## GIVEN TEXT
....
The exhaust gases from a simple gas turbine generator are released to the atmosphere. For the most efficient aero-derivative gas turbine, the outlet gas temperature will be around 400 °C to 500 °C. This represents a significant energy loss. Even so, such units can be relatively efficient. In fact, these aero-derivative gas turbines are usually the most efficient of all gas turbines with the best recording an energy conversion efficiency of 46%. Power output from this type of turbine is usually under 100 MW. Small industrial turbines tend to have slightly lower efficiencies, up to 42%.

For an open-cycle gas turbine (i.e., one not operating in a combined cycle plant), lower exhaust gas temperature equates to higher efficiency, which in turn equates to better economy. In a combined cycle plant, on the other hand, a higher exhaust gas temperature is usually preferable because this allows the second part of the plant, based on a steam turbine, to operate more efficiently. Thus, most of the largest industrial gas turbines that are principally designed for combined cycle operation will actually have a lower efficiency in open-cycle mode than some smaller turbines to obtain the best efficiency in combined cycle mode. The largest industrial gas turbines have efficiencies between 38% and 42%.
....
## WHAT YOU NEED TO DO
1. Shorten the paragraph of the gas turbine passage that begins "For an open-cycle gas turbine" into a brief bulleted list that keeps its main facts.
2. Copy out the rows below word for word, beginning with the first row and ending with the row that contains "Vintage Distressed American", both included.

## INFORMATION PROVIDED
....
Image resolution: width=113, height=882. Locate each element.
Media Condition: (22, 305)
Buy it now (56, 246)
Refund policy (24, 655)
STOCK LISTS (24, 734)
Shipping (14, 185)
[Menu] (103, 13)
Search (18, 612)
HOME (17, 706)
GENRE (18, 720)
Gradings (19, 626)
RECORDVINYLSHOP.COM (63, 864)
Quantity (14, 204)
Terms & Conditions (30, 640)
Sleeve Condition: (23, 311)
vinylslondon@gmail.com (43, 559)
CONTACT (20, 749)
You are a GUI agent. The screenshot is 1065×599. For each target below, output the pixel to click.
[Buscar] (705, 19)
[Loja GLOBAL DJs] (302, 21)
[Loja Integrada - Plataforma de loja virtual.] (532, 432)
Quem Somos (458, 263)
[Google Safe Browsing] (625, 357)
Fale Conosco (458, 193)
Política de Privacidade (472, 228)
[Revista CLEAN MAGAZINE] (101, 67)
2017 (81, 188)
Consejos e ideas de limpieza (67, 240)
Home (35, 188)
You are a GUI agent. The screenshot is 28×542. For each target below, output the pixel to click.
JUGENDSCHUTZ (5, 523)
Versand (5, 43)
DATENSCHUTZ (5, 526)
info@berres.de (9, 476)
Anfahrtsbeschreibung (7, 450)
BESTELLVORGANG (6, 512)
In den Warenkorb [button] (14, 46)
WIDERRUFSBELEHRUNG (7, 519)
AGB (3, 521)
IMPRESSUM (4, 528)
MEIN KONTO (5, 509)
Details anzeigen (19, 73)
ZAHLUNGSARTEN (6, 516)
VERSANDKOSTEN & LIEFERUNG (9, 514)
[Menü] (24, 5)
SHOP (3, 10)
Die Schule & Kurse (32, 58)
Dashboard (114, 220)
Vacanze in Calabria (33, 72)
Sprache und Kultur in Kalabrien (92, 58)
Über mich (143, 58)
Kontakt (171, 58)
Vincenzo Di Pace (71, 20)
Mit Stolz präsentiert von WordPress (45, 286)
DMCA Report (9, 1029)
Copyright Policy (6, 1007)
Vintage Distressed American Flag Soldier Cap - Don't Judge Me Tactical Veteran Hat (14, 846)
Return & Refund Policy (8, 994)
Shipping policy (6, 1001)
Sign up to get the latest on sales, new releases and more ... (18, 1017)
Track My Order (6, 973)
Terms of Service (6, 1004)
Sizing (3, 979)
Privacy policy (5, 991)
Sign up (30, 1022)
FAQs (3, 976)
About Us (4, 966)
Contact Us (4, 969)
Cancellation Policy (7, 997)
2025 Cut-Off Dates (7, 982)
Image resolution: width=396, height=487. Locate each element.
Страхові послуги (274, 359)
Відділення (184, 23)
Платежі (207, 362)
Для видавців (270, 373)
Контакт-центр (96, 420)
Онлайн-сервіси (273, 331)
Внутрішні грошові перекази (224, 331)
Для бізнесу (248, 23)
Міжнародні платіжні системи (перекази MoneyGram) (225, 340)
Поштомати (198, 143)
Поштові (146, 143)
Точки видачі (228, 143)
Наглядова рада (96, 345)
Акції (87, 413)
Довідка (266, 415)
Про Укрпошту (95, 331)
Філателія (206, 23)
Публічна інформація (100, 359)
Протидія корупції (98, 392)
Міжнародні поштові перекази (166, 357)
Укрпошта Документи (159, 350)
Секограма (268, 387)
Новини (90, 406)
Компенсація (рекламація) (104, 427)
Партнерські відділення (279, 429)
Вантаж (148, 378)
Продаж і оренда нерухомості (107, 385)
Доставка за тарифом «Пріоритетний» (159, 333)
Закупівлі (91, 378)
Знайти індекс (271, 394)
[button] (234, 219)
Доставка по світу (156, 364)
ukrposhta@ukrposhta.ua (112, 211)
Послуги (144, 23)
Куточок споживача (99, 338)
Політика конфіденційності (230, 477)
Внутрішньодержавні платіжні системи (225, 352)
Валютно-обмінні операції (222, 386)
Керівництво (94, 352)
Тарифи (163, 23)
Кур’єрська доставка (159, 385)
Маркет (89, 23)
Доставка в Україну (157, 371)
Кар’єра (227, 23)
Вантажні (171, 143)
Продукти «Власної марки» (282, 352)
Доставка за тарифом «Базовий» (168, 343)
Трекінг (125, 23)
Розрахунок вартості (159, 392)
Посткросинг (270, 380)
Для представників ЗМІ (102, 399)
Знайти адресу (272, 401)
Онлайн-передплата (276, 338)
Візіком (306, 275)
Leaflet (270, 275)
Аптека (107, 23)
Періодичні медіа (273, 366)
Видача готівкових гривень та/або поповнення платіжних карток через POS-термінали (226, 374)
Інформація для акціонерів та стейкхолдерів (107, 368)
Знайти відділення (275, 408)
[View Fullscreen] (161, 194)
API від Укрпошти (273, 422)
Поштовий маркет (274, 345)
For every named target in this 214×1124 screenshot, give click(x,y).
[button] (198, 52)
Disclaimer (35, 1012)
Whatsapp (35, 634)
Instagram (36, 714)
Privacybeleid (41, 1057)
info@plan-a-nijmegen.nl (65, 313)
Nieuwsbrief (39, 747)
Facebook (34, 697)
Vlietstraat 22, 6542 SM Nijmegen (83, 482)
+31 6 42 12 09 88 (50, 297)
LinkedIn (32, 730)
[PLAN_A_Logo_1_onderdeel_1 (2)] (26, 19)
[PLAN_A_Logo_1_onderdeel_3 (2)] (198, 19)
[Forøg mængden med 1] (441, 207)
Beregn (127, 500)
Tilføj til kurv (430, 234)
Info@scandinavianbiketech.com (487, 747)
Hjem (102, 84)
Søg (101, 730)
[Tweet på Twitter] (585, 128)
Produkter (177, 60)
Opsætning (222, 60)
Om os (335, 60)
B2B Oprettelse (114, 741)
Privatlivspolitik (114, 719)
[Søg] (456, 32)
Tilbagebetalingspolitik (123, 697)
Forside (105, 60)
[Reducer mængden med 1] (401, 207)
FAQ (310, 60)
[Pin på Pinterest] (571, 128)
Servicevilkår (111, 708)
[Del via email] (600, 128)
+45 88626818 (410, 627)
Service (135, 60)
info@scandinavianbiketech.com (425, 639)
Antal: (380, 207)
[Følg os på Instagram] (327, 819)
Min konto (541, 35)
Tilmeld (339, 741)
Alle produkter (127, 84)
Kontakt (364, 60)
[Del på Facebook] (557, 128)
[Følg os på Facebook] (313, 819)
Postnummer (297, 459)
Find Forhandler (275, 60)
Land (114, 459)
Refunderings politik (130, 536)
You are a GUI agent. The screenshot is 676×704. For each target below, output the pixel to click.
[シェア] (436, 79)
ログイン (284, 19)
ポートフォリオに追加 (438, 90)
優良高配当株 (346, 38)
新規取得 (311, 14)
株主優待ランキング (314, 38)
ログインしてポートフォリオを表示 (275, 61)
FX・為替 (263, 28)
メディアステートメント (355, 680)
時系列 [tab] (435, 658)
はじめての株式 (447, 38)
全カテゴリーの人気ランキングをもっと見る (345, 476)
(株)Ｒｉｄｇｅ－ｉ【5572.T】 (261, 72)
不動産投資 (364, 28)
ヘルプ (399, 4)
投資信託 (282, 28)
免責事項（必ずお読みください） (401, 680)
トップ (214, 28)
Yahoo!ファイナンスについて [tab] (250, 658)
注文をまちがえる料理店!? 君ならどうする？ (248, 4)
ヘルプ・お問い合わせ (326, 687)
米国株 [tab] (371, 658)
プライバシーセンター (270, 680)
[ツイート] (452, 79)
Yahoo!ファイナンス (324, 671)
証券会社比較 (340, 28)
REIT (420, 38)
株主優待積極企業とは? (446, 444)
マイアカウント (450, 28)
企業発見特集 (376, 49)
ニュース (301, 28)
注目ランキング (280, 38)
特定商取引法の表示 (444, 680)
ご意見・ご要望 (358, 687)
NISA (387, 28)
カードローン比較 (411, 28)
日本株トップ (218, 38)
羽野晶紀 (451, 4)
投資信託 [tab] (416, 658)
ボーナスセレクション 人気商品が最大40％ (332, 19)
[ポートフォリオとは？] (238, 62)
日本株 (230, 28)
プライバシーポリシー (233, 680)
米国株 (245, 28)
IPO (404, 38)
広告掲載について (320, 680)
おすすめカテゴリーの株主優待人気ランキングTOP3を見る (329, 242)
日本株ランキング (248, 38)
....
## WORKED SOLUTIONS
1.
- In an open-cycle gas turbine, a lower exhaust temperature means higher efficiency and better economy.
- In a combined cycle plant, a higher exhaust temperature is usually better, because it lets the steam turbine part run more efficiently.
- So the largest industrial gas turbines, built mainly for combined cycle use, give up some open-cycle efficiency to get the best combined-cycle efficiency, and in open-cycle mode they can fall below some smaller turbines.
- The largest industrial gas turbines have efficiencies of 38% to 42%.

2.
Image resolution: width=113, height=882. Locate each element.
Media Condition: (22, 305)
Buy it now (56, 246)
Refund policy (24, 655)
STOCK LISTS (24, 734)
Shipping (14, 185)
[Menu] (103, 13)
Search (18, 612)
HOME (17, 706)
GENRE (18, 720)
Gradings (19, 626)
RECORDVINYLSHOP.COM (63, 864)
Quantity (14, 204)
Terms & Conditions (30, 640)
Sleeve Condition: (23, 311)
vinylslondon@gmail.com (43, 559)
CONTACT (20, 749)
You are a GUI agent. The screenshot is 1065×599. For each target below, output the pixel to click.
[Buscar] (705, 19)
[Loja GLOBAL DJs] (302, 21)
[Loja Integrada - Plataforma de loja virtual.] (532, 432)
Quem Somos (458, 263)
[Google Safe Browsing] (625, 357)
Fale Conosco (458, 193)
Política de Privacidade (472, 228)
[Revista CLEAN MAGAZINE] (101, 67)
2017 (81, 188)
Consejos e ideas de limpieza (67, 240)
Home (35, 188)
You are a GUI agent. The screenshot is 28×542. For each target below, output the pixel to click.
JUGENDSCHUTZ (5, 523)
Versand (5, 43)
DATENSCHUTZ (5, 526)
info@berres.de (9, 476)
Anfahrtsbeschreibung (7, 450)
BESTELLVORGANG (6, 512)
In den Warenkorb [button] (14, 46)
WIDERRUFSBELEHRUNG (7, 519)
AGB (3, 521)
IMPRESSUM (4, 528)
MEIN KONTO (5, 509)
Details anzeigen (19, 73)
ZAHLUNGSARTEN (6, 516)
VERSANDKOSTEN & LIEFERUNG (9, 514)
[Menü] (24, 5)
SHOP (3, 10)
Die Schule & Kurse (32, 58)
Dashboard (114, 220)
Vacanze in Calabria (33, 72)
Sprache und Kultur in Kalabrien (92, 58)
Über mich (143, 58)
Kontakt (171, 58)
Vincenzo Di Pace (71, 20)
Mit Stolz präsentiert von WordPress (45, 286)
DMCA Report (9, 1029)
Copyright Policy (6, 1007)
Vintage Distressed American Flag Soldier Cap - Don't Judge Me Tactical Veteran Hat (14, 846)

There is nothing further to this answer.